-- Begin --
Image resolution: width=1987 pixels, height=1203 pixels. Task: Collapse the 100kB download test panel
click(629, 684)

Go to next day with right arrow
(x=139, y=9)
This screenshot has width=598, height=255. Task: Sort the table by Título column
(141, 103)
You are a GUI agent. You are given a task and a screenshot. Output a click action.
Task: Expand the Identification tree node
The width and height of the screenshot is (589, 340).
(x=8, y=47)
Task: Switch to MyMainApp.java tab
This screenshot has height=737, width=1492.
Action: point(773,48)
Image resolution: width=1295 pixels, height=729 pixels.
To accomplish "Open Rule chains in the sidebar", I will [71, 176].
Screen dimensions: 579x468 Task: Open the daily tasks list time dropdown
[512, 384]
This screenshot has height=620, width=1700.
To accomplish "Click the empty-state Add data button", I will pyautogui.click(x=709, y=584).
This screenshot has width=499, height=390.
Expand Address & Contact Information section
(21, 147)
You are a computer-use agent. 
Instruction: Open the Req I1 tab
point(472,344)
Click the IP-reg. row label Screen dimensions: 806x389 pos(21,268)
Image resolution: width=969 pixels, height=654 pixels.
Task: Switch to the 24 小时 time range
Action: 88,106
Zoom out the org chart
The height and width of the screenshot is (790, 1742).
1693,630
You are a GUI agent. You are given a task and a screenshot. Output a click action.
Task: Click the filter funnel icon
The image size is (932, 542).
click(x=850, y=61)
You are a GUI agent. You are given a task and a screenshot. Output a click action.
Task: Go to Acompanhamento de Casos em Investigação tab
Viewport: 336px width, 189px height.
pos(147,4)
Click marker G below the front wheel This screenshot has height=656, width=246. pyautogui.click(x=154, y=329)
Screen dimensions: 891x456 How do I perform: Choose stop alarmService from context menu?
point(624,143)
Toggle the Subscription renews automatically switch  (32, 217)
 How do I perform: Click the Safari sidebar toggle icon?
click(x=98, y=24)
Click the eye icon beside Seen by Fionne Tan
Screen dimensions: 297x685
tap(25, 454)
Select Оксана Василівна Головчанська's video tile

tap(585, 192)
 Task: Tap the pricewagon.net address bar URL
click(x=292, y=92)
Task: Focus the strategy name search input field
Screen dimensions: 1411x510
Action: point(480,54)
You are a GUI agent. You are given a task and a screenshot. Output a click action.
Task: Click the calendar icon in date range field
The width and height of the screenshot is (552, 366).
-- End --
**Problem:** Edit the records from the line with "Image resolution: width=1295" to the line with "Toggle the Subscription", changing "Screen dimensions" to "Screen size" and leaving everything else unchanged. Give only those lines.

**Final answer:**
Image resolution: width=1295 pixels, height=729 pixels.
To accomplish "Open Rule chains in the sidebar", I will [71, 176].
Screen size: 579x468 Task: Open the daily tasks list time dropdown
[512, 384]
This screenshot has height=620, width=1700.
To accomplish "Click the empty-state Add data button", I will pyautogui.click(x=709, y=584).
This screenshot has width=499, height=390.
Expand Address & Contact Information section
(21, 147)
You are a computer-use agent. 
Instruction: Open the Req I1 tab
point(472,344)
Click the IP-reg. row label Screen size: 806x389 pos(21,268)
Image resolution: width=969 pixels, height=654 pixels.
Task: Switch to the 24 小时 time range
Action: 88,106
Zoom out the org chart
The height and width of the screenshot is (790, 1742).
1693,630
You are a GUI agent. You are given a task and a screenshot. Output a click action.
Task: Click the filter funnel icon
The image size is (932, 542).
click(x=850, y=61)
You are a GUI agent. You are given a task and a screenshot. Output a click action.
Task: Go to Acompanhamento de Casos em Investigação tab
Viewport: 336px width, 189px height.
pos(147,4)
Click marker G below the front wheel This screenshot has height=656, width=246. pyautogui.click(x=154, y=329)
Screen size: 891x456 How do I perform: Choose stop alarmService from context menu?
point(624,143)
Toggle the Subscription renews automatically switch  (32, 217)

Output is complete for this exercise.